The Recipes

Chicken and Black Lentil Stew

This turned out so yummy!  I started with a boring ol' chicken breast, but this ended up being really good.

Chicken and Black Lentil Stew


- one boneless, skinless chicken breast
- 1/4 black lentils
- 1/2 leek, sliced into half-moon pieces
- 4 button mushrooms, sliced
- 1 garlic clove, smashed
- 1/4 onion
- 1 carrot, roughly chopped
- 1 celery rib, roughly chopped
- pinch of crushed red pepper
- 1 c. chicken stock
- splash of dry white wine
- 2 T. flour
- thyme bundle
- salt
- pepper
- olive oil
- handful of flat-leaf parsley for garnish

Pick over the lentils to discard any stones.  Add the lentils, onion, celery, and carrot to a small pot and add 1 c. of water.  Cover the pot and simmer for 25 minutes.

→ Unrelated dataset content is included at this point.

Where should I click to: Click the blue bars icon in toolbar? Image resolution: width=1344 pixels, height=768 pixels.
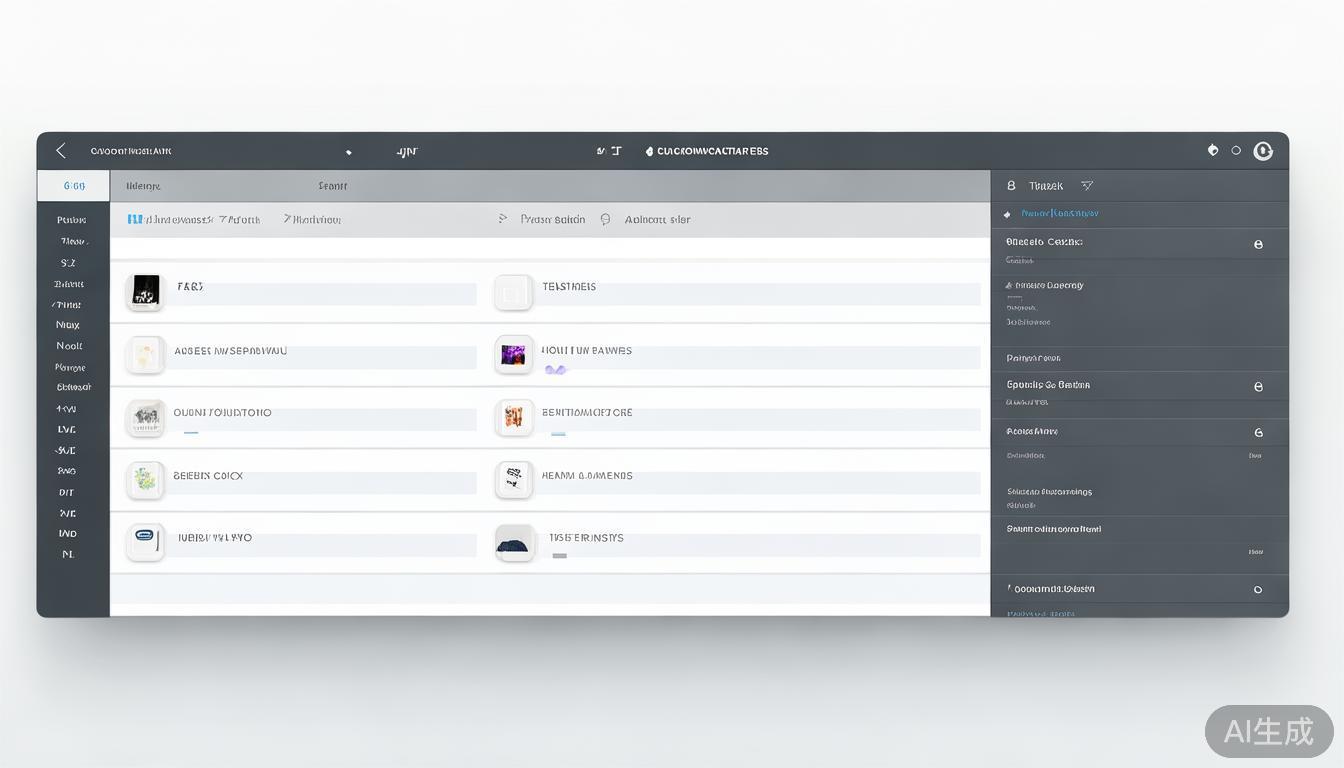(135, 219)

Season the chicken breast with salt and pepper and coat it with the flour.  Shake off any excess flour.  Heat 1 T. of olive oil in a sautee pan.  Add the chicken and cook it for 2-3 minutes per side; long enough to establish a light brown crust.  Remove the chicken and set it aside.

Add the leeks to the pan and season them with salt.  Let them start to soften; about three minutes.  Add in the mushrooms and cook for another two minutes; until the mushrooms start to brown.  Stir in the garlic and crushed red pepper for another minute.  Deglaze the pan with the wine and allow it to reduce by half.

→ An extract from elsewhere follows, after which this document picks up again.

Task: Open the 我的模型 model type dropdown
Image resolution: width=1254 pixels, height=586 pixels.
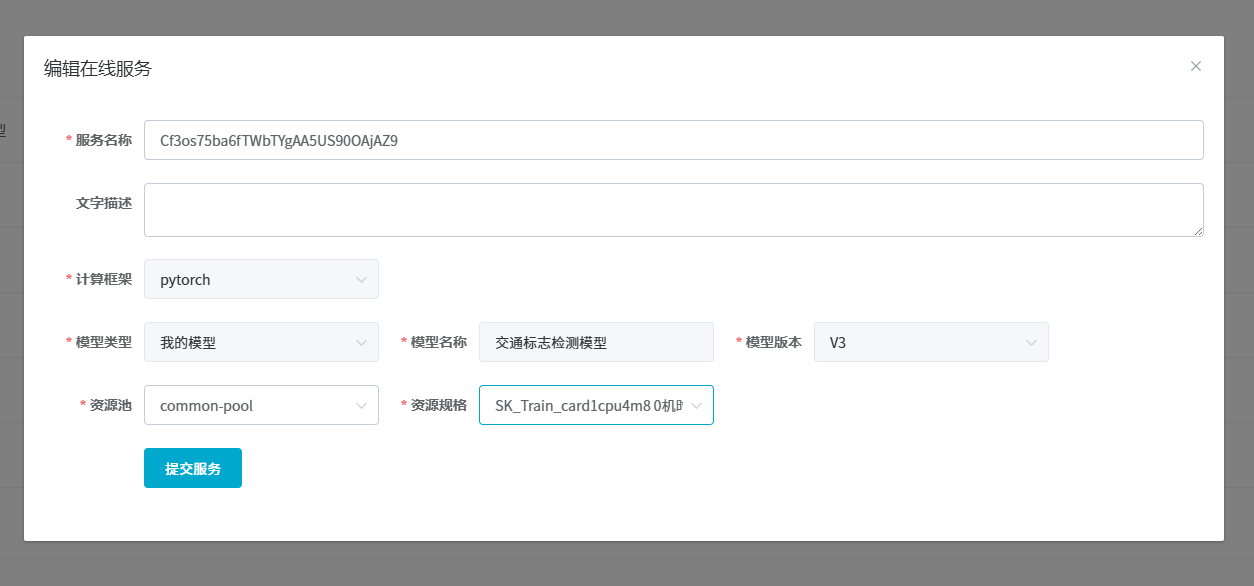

Slice the chicken breast and add it back to the pan.  Add the thyme bundle and stock and season with salt.  Cover the pan and let it simmer for 12 minutes.

When the lentils are cooked, discard the carrot, celery, and onion.  Discard the thyme bundle from the stew.  Spoon the lentils into a shallow bowl and top with the stew.  Garnish with the parsley and enjoy.